キトラ天体図は東アジア発宇宙物理学の遺跡ではないか?

平成27年7月7日の七夕の天気は、金沢では曇り後、雨だった。従って、残念ながら天の川も、彦星(こと座のベガ)・織姫星(わし座のアルタイ)も目にすることはできなかった。人は星空をキャンバスに、別世界を描き、夢を描き底知れぬ未知、無知の世界を妄想する。クーラーやテレビもなかった頃は、夏空は気候的に、人が家の外に出て夜空を眺める機会も多かったであろう。それだけ、現代人より時間に追われることもなく、自然に親しみ、自然の中に自分を見出す機会も多かった幸せな時代ではなかったか。
奈良県明日香村にある「キトラ古墳」で見つかった天文図を天文学の専門家が新たに分析した結果、描かれているのは古墳が造られた時期の数百年前に観測された星空の可能性があることが分かったというニュースを聞いた。7世紀末から8世紀初めの飛鳥時代に造られた「キトラ(亀虎)古墳」は、石室に極彩色の壁画が残されている。その壁画の中には青龍、白虎、天文図があることが1998年の調査で確認されている。この天文図は天井に金箔で描かれており、本格的な天文図としては世界最古とされている。この天文図に描かれている星の位置の状況が、2人の天文学の専門家、中村士(ツコウ)氏および相馬充氏の手で、いつ、どこで観測された星空を描いたものか詳しく分析された結果、キトラ古墳が造られた数百年前に観測された星空の可能性が高く、また、観測場所は「北緯34度付近」と推測され、古代中国の主要都市の洛陽か長安(現財の西安)だった可能性が高いと指摘しされている。
キトラ古墳は1300年の時を超えたタイムカプセルである。当時の最先端技術である天体観測技術の水準の高さとその技術を使って得られたデータから、天体情報を構築し、時の流れに関する知識を創出した成果物としての天文図が中国から海を渡り、日本の明日香にたどり着いたという壮大な物語を、1年に1度だけ出会える彦星と織姫の話と重ねて夏の夜空に想像する。この時、今から1300年後に我々は何を残せるか?という課題に直面する。

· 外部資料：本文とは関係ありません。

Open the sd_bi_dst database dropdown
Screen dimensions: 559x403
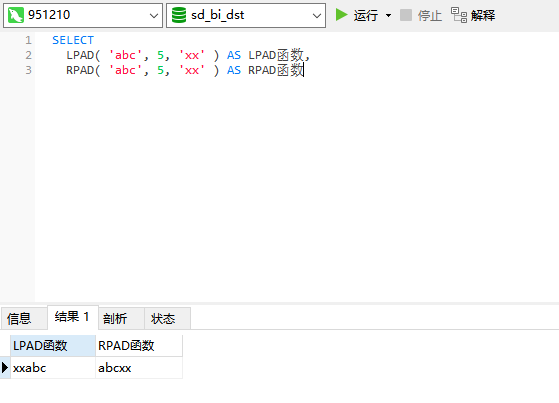coord(316,16)
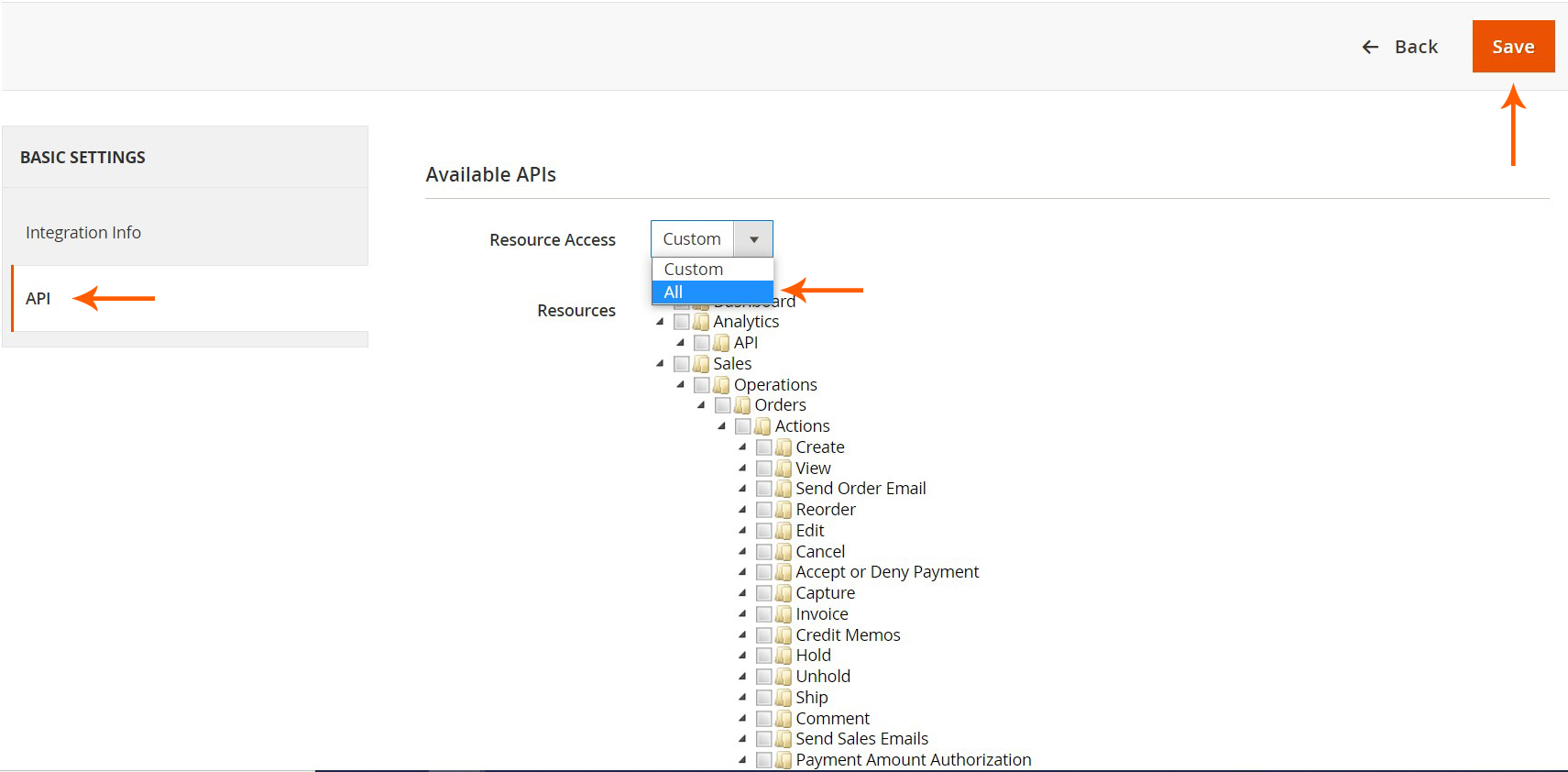Open the Resource Access dropdown
The image size is (1568, 772).
click(711, 239)
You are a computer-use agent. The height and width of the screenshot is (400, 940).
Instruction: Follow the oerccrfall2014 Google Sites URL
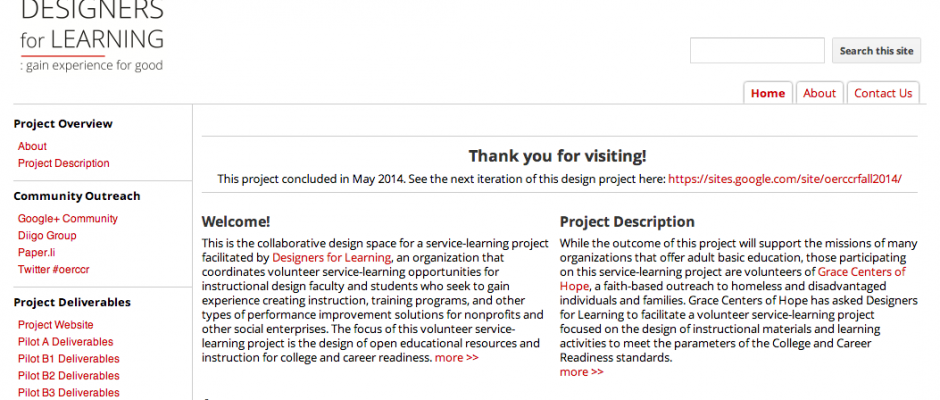coord(785,179)
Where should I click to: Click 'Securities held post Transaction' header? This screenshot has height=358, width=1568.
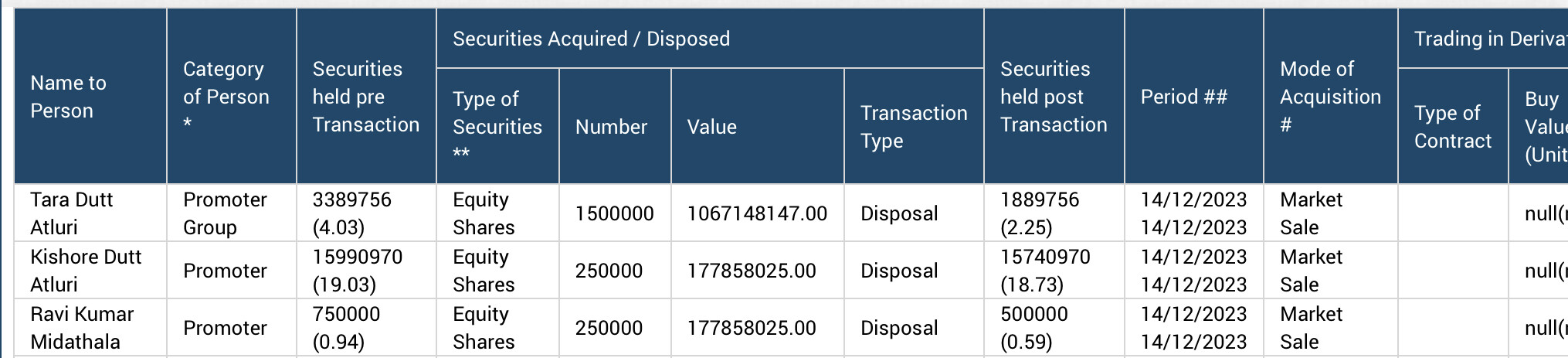(1053, 97)
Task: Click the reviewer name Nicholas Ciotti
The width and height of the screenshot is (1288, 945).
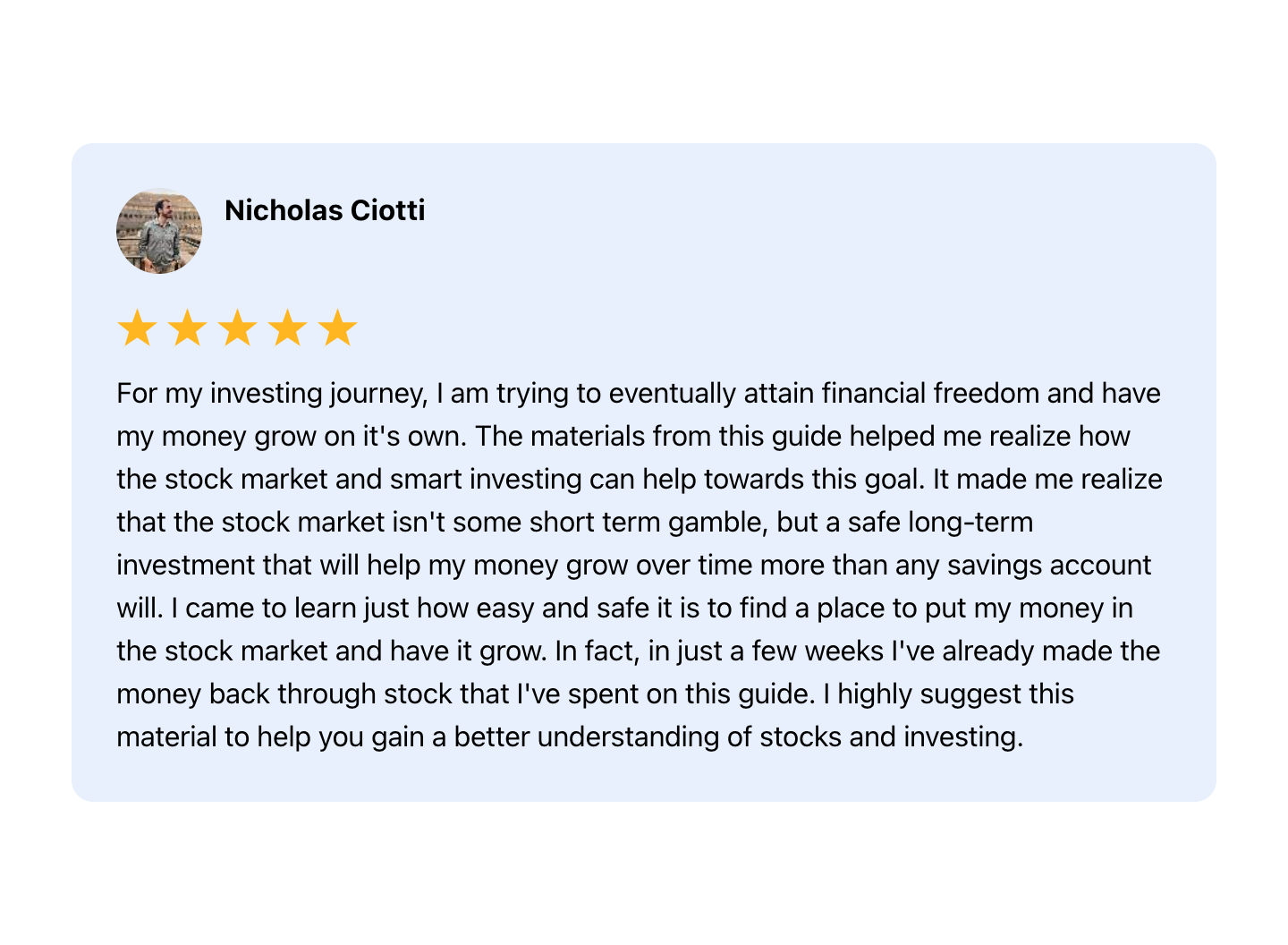Action: (325, 210)
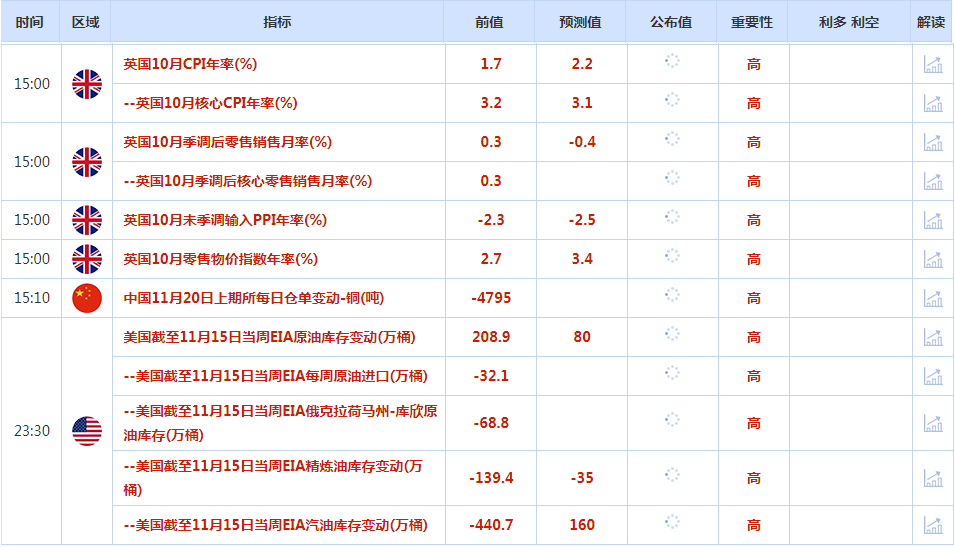The height and width of the screenshot is (547, 954).
Task: Click chart icon for 英国10月零售物价指数年率
Action: pyautogui.click(x=932, y=259)
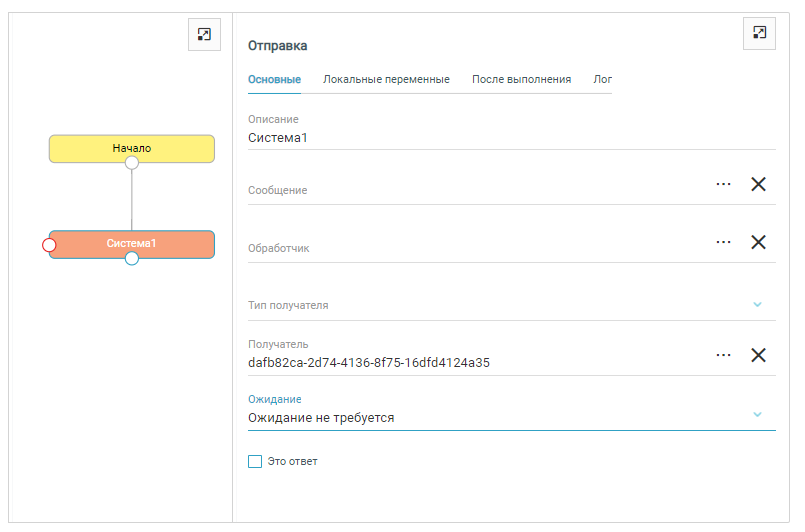
Task: Open the Получатель selection dialog via ellipsis
Action: click(724, 355)
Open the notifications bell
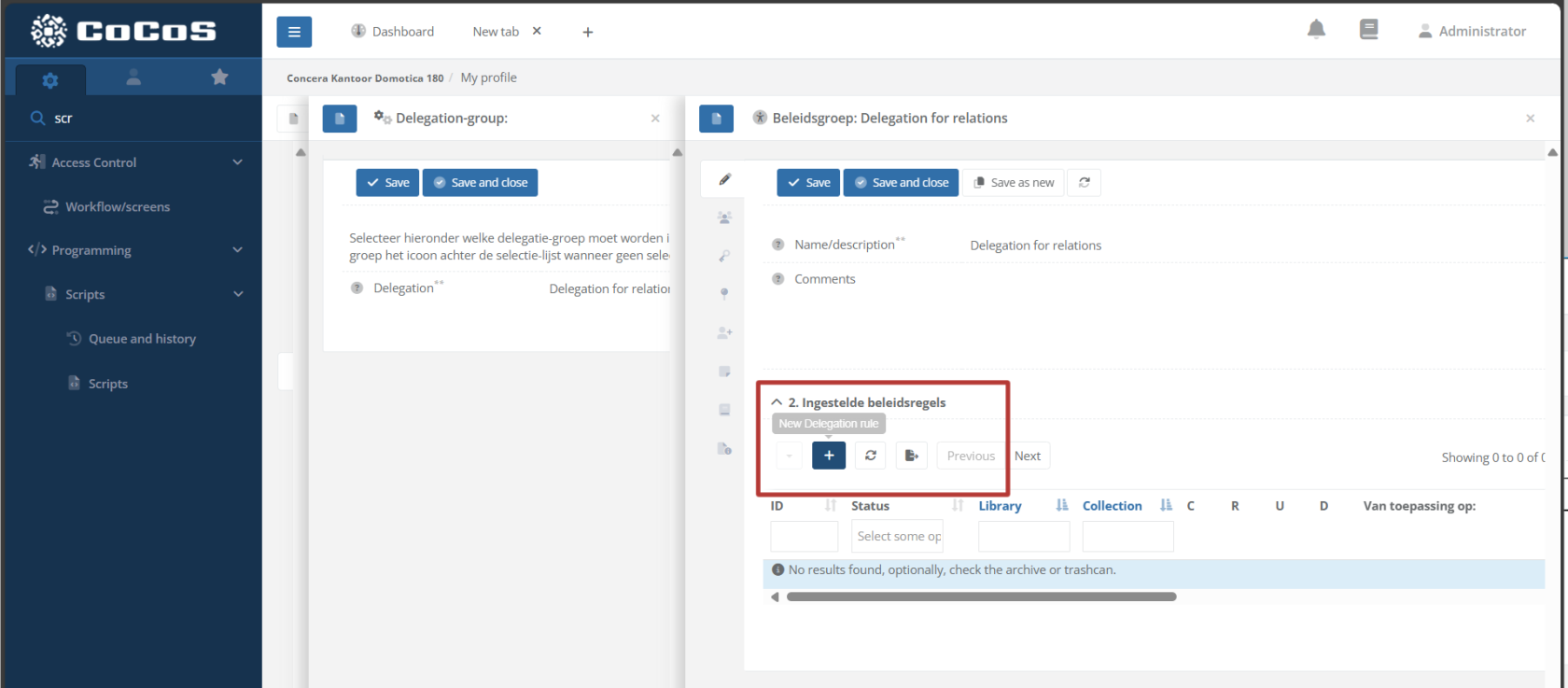Viewport: 1568px width, 688px height. pos(1316,30)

太陽系の外縁にある冥王星の写真が、NASAの無人探査機ニューホライズンズから送られてきたというニュースが最近紹介された。冥王星は、1930年にクライド・トンボーによって発見されたが、その存在は19世紀後半から議論されていた。我々人類の宇宙に対する憧れと、憧れの夢の世界を現実世界にする技術の発展は、我々の未来に対する夢の描き方に大きく影響する。ニューホライズンズが冥王星の写真を地球に送り終わるのは来年の4月過ぎ頃になると言われている。これを楽しみにすると共に、我々が今後、どのような憧れの姿を描くのかも合わせて楽しみにしたい。